The UN responded by ordering Italy to replace its local commander and remove the Italian contingent from Mogadishu to elsewhere in Somalia. But the Italian government has stated that it will not accede to these demands. Instead it is urging a reconsideration of the UN war against Aidid. It feels that the search for a political solution has to be restored as the heart of the UN intervention.

There are reports that several other countries have supported the Italian stand.

What will come from this rift is unclear. But it underscores that among the forces joined together in the military intervention in Somalia there is considerable disagreement.

Above all, it is the U.S. forces who have embraced the role of typical imperialist overlords acting as if force can resolve all problems. Boutros-Boutros Ghali agrees with the U.S. stand, because he wants the UN to adopt a more militarily forceful stand in problem areas of the world.

Other governments do not appear to share the U.S. stand. Some of this is driven by concern over the fact that their troops have to serve as cannon fodder in a U.S.-dominated adventure. Some is due to a greater awareness of the limits of force alone in such complex situations as Somalia -- a simple political understanding that escapes the arrogant strategists of the U.S. superpower. And in the case of Italy, a country wracked by deep governmental crisis, reservations about the Somalia mission may well be driven by the fact that governing at home is difficult enough without signing on to a long-term military adventure with murky ends.

Force is no magic wand

In Somalia, the state collapsed as the Country was engulfed in civil war. This, civil war had its roots in the brutal military dictatorship of Siad Barre. But that war was also fed by outside intervention, as the Soviet Union and the U.S. had successively backed and armed the Siad Barre regime for the greater glory of Cold War rivalry over the Horn of Africa. Somali society was so fractured that no force emerged that could command the support of the majority of the country. The civil conflict created untold hardship and starvation for the people, caught in a web of intrigue, terrorism, and the battle for survival.

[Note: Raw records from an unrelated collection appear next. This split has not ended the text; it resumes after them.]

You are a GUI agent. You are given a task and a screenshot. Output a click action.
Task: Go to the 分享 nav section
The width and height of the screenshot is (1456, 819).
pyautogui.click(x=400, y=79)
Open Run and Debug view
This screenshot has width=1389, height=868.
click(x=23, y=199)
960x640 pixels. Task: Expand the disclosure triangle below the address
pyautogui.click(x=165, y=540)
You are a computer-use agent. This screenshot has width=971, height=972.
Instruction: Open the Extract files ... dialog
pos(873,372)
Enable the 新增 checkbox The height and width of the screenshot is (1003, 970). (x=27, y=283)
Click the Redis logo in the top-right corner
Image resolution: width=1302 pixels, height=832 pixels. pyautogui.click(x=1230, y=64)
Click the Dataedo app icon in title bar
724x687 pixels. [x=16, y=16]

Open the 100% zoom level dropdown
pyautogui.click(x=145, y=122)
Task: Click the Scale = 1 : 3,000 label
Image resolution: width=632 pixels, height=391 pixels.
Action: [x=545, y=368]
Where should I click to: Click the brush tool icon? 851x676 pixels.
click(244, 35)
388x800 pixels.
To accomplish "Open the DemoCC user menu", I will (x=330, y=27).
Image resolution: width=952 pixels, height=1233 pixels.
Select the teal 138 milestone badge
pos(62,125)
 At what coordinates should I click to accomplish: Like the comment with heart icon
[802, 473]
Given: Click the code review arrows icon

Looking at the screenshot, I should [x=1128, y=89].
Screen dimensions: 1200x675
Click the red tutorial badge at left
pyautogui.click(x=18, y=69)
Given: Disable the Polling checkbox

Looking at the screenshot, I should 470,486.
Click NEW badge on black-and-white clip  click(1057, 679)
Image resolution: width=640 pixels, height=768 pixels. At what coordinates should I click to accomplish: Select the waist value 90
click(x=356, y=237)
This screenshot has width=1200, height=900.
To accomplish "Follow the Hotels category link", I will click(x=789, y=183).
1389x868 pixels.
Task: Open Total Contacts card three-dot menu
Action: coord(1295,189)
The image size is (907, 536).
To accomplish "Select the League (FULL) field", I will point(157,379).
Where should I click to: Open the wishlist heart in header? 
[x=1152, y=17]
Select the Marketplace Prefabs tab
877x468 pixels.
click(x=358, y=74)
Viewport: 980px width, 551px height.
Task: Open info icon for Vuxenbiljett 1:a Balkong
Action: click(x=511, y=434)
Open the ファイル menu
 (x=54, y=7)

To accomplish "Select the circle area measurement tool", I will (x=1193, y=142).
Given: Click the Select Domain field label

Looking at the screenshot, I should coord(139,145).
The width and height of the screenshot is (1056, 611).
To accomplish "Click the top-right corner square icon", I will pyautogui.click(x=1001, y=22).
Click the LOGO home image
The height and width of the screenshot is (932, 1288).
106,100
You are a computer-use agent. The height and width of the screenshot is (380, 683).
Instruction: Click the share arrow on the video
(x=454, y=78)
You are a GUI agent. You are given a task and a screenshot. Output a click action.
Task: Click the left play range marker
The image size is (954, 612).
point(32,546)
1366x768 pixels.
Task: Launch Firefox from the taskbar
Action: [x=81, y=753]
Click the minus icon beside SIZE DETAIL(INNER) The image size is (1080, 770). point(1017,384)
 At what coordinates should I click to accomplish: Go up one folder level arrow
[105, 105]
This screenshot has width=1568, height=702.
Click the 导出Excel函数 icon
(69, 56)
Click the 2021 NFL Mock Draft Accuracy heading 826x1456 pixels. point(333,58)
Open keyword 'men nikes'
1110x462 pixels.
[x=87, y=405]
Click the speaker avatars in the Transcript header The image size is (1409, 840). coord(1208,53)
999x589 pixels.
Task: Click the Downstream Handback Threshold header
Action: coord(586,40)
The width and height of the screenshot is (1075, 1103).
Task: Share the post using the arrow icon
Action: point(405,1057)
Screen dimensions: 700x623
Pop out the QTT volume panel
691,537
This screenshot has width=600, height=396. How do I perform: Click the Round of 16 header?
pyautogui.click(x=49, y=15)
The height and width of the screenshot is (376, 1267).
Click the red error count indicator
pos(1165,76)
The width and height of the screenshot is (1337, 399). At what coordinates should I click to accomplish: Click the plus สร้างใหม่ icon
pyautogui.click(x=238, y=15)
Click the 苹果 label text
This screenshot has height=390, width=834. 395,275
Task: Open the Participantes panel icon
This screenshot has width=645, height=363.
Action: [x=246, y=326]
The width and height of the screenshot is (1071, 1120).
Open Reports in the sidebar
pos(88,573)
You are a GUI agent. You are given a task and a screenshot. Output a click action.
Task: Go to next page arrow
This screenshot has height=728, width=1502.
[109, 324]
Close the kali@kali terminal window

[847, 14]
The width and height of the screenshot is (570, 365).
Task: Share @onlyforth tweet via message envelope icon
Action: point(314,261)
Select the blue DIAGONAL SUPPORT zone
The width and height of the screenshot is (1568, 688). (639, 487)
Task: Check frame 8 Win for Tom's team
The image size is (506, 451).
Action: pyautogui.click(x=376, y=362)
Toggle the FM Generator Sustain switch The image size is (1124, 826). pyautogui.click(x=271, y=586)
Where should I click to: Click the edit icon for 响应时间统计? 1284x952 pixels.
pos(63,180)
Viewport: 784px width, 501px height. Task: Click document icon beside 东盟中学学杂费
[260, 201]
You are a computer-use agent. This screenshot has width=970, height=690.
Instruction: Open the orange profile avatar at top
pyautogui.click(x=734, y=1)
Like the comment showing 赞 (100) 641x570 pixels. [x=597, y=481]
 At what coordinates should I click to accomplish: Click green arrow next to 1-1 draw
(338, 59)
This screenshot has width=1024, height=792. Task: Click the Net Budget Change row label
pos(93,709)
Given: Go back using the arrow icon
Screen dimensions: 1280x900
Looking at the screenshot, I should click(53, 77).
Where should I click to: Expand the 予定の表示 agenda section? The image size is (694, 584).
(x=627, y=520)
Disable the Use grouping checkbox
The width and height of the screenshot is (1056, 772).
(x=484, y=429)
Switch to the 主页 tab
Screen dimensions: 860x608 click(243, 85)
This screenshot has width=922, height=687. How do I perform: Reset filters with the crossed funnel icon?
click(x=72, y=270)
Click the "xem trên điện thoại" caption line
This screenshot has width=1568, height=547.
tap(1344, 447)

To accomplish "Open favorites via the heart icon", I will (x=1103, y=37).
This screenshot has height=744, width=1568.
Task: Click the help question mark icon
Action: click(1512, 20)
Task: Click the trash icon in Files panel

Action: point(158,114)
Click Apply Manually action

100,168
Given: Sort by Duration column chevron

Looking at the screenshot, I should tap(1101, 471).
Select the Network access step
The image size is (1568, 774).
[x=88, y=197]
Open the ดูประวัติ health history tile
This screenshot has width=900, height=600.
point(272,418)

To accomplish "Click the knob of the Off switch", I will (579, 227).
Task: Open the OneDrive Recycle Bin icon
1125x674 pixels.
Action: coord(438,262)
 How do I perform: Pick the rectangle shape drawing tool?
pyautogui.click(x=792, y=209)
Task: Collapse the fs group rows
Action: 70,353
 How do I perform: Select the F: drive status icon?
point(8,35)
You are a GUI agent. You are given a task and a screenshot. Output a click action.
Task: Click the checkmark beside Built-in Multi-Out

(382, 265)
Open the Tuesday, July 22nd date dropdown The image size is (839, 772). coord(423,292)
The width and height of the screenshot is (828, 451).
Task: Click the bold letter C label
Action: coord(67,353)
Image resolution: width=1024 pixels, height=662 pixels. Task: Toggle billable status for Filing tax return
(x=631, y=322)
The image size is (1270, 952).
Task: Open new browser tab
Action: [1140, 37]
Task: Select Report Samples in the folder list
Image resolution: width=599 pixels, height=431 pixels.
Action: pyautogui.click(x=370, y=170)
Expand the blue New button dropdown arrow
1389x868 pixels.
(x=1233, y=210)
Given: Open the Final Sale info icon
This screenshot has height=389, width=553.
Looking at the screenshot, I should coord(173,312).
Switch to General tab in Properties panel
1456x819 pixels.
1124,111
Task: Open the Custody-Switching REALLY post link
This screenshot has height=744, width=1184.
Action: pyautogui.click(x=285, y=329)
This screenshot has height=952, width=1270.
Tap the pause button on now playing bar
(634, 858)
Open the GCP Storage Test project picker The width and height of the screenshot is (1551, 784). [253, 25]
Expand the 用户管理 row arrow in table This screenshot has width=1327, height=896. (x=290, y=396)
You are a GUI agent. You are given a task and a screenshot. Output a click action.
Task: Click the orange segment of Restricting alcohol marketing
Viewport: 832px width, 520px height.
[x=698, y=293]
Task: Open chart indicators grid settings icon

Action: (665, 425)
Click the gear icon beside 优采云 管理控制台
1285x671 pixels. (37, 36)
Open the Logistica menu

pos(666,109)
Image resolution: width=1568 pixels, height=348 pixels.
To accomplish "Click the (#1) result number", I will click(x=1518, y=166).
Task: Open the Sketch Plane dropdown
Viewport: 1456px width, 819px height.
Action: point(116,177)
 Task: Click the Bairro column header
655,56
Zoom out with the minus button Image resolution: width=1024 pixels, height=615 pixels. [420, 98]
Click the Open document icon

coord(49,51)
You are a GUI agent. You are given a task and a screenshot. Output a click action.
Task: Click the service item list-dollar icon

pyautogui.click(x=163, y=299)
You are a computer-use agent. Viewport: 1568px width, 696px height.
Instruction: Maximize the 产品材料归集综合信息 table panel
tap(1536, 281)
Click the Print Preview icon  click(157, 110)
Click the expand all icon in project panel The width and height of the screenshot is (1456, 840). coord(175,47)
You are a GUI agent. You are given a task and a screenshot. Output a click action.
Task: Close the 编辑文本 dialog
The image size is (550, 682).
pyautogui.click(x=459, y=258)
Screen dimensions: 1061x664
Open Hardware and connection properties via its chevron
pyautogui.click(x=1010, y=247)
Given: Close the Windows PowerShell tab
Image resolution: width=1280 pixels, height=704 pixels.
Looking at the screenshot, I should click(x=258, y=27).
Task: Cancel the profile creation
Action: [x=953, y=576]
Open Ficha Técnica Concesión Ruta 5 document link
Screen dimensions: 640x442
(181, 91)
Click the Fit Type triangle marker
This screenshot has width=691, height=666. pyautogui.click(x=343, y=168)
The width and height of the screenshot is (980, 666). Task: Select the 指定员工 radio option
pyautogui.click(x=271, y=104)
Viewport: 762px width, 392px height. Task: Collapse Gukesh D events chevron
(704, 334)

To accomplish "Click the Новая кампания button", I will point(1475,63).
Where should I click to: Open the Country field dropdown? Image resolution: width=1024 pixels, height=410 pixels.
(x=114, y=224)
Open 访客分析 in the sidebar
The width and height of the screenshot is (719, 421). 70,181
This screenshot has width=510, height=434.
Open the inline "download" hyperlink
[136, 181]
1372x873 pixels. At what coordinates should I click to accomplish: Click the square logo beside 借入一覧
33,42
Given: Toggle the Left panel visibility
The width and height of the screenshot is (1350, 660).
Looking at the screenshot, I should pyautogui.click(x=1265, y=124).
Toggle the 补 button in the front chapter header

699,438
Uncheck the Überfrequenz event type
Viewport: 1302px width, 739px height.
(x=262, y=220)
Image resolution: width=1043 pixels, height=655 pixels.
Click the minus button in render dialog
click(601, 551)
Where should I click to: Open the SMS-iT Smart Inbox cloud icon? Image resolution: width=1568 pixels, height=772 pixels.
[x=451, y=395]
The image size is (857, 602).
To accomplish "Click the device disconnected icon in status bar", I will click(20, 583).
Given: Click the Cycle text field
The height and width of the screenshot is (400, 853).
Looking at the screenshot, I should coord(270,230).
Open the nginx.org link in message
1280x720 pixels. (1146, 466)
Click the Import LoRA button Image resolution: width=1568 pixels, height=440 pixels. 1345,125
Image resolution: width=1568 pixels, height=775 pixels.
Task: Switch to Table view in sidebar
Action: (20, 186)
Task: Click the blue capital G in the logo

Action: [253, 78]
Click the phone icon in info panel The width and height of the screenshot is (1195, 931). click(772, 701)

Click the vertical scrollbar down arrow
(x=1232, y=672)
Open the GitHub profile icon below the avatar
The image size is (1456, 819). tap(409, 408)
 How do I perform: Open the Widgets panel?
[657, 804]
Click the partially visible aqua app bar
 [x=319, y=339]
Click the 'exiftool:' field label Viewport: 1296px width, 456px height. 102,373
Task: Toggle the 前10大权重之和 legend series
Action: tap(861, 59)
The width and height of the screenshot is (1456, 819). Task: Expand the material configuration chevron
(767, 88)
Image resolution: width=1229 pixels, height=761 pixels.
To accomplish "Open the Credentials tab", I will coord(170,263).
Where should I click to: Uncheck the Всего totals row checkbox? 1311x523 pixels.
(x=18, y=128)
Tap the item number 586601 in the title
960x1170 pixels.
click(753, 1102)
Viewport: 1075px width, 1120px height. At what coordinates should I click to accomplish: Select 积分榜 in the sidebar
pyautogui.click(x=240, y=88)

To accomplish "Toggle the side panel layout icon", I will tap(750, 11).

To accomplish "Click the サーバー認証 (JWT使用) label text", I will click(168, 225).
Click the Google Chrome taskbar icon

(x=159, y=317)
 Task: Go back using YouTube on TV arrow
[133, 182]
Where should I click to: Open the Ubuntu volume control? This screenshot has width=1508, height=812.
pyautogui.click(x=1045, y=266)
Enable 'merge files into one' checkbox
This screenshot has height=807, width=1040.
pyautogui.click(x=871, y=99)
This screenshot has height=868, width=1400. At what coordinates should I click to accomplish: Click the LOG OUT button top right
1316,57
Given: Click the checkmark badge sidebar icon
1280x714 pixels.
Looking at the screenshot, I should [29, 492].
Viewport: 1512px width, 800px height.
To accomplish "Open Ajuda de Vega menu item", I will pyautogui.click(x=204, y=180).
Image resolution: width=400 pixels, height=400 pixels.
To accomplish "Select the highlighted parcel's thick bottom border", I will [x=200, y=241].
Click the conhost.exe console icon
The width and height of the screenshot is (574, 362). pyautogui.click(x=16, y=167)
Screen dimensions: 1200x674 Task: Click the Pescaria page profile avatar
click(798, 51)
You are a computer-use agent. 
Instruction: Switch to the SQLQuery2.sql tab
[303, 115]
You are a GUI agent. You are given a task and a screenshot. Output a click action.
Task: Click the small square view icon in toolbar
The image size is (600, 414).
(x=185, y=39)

The UN turned its back on Somalia for years, watching passively as the country slid into famine and chaos. Only when the situation had deteriorated to the point where Somalia had little alternative to military intervention, did it act. It then took on the mission of midwifing the restoration of a state in Somalia. But it has gone about this mission with a militarist bent, and it thinks that force can solve all problems. The UN was forced to concede that it couldn't act militarily in the former Yugoslavia, but it seems to feel that it can act with impunity in a poor African country. What is actually happening is that the UN is simply becoming part of an intractable civil conflict. In essence this means that the UN has appointed itself the new colonial occupier of Somalia.

But the UN's militarist outlook, now transformed into war, is only gelling sentiment against the foreign military presence. If it doesn't turn away from this war, it will find that it is digging a deep hole for itself in Somalia. The Somali people have been forced to beg for food on the world scene. But the Somali people have their dignity, and they will not consent to being massacred for someone else's agenda.

[Photo: Victim of Pakistani "peacekeepers" lies dead in Mogadishu.]